At the final adjudication meeting we had to choose a winner. All six collections had, we still felt, deserved to be on the shortlist. We also agreed that they were so evenly matched that it was going to prove difficult to choose a winner. Discussion on the merits of the collections took up much more time than the original short-listing. We were all three passionate about our choices and willing to argue their merits, so much so that in the end it came down to a majority decision and Love Begins in Winter was chosen as the winner of the Cork-City Frank O’Connor Short Story Award. It was a majority decision, not because it wasn’t the best book, but because all six were ‘best’ books.

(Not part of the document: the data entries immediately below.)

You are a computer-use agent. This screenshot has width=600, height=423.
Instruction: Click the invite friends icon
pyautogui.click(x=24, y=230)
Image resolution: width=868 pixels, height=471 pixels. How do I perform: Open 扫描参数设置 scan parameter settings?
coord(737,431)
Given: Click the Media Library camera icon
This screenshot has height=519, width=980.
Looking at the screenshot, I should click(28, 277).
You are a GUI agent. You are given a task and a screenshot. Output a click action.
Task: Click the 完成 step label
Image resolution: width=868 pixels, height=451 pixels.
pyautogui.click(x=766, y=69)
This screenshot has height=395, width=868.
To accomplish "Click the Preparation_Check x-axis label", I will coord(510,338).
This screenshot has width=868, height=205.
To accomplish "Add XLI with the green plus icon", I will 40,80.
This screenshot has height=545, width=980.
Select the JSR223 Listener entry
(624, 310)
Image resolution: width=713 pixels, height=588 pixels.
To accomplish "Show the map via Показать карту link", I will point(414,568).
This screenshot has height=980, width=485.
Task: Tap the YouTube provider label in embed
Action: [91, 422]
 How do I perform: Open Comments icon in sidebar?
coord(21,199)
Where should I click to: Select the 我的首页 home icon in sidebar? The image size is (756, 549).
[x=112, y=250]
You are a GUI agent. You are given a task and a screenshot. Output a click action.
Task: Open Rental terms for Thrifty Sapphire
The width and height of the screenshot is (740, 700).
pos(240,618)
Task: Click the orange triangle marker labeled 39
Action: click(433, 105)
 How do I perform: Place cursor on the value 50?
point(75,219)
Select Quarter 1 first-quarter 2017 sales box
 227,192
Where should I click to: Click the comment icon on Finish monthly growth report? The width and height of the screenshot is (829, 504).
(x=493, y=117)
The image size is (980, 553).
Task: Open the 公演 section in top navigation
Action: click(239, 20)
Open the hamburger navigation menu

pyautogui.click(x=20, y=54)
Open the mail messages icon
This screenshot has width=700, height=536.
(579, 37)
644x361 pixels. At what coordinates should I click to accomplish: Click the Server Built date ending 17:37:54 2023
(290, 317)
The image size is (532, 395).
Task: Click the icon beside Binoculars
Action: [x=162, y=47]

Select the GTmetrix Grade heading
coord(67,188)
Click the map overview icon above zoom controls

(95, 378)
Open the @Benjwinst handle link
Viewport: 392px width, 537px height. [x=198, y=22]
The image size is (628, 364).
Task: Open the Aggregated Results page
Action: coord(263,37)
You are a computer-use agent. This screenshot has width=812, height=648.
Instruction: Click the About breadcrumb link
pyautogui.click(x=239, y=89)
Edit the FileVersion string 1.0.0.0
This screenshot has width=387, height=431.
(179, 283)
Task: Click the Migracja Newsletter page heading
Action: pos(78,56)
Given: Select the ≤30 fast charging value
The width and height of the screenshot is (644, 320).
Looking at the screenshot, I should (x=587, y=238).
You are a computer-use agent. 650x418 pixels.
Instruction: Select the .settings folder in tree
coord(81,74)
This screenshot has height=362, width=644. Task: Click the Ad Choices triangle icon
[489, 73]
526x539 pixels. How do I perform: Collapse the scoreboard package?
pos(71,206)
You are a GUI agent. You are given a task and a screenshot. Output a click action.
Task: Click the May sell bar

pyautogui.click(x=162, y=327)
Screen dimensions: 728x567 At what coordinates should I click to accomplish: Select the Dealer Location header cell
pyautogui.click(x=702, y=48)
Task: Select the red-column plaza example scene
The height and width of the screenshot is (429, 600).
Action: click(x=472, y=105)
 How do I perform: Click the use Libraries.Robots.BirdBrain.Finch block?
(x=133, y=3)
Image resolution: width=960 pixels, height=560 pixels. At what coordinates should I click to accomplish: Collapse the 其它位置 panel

If I have one general comment to make about the submitted collections, it is that many of them deviated from my idea of what a short story should be. The stories lacked focus and a recognisable central character. Point of view shifted continually, even within the same paragraph, and it seemed as if there was no limit to the number of characters. In one story I listed eleven different characters’ names in a page and a half.
Whether this problem lies with writers who don’t care about their readers, or who are willing to dismiss technique as too confining, or with the editors who publish such stories, I don’t know. The short story must evolve or die— this is true of any art form—and if one reads Gogol’s ‘The Overcoat’ now, one can see how far the short story has evolved. But it should still be a short story. If writers wish to change point of view line by line, or have eleven characters in two pages, then perhaps they need to study the great practitioners of the art form. For what’s fascinating about the form is its ability to focus closely on a character in that moment of transition—that moment when everything that character does or says or thinks is so intense and vitally important that we can’t take our eyes from him or her. How can we do so while ten other characters are jumping about shouting: ‘Look at me!’
Reassuringly though, there are still a great many fine writers who adhere to the basic premise of a short story. A good number of them had collections entered for the Frank O’Connor Prize and one of these emerged a worthy winner. One cannot ask for more.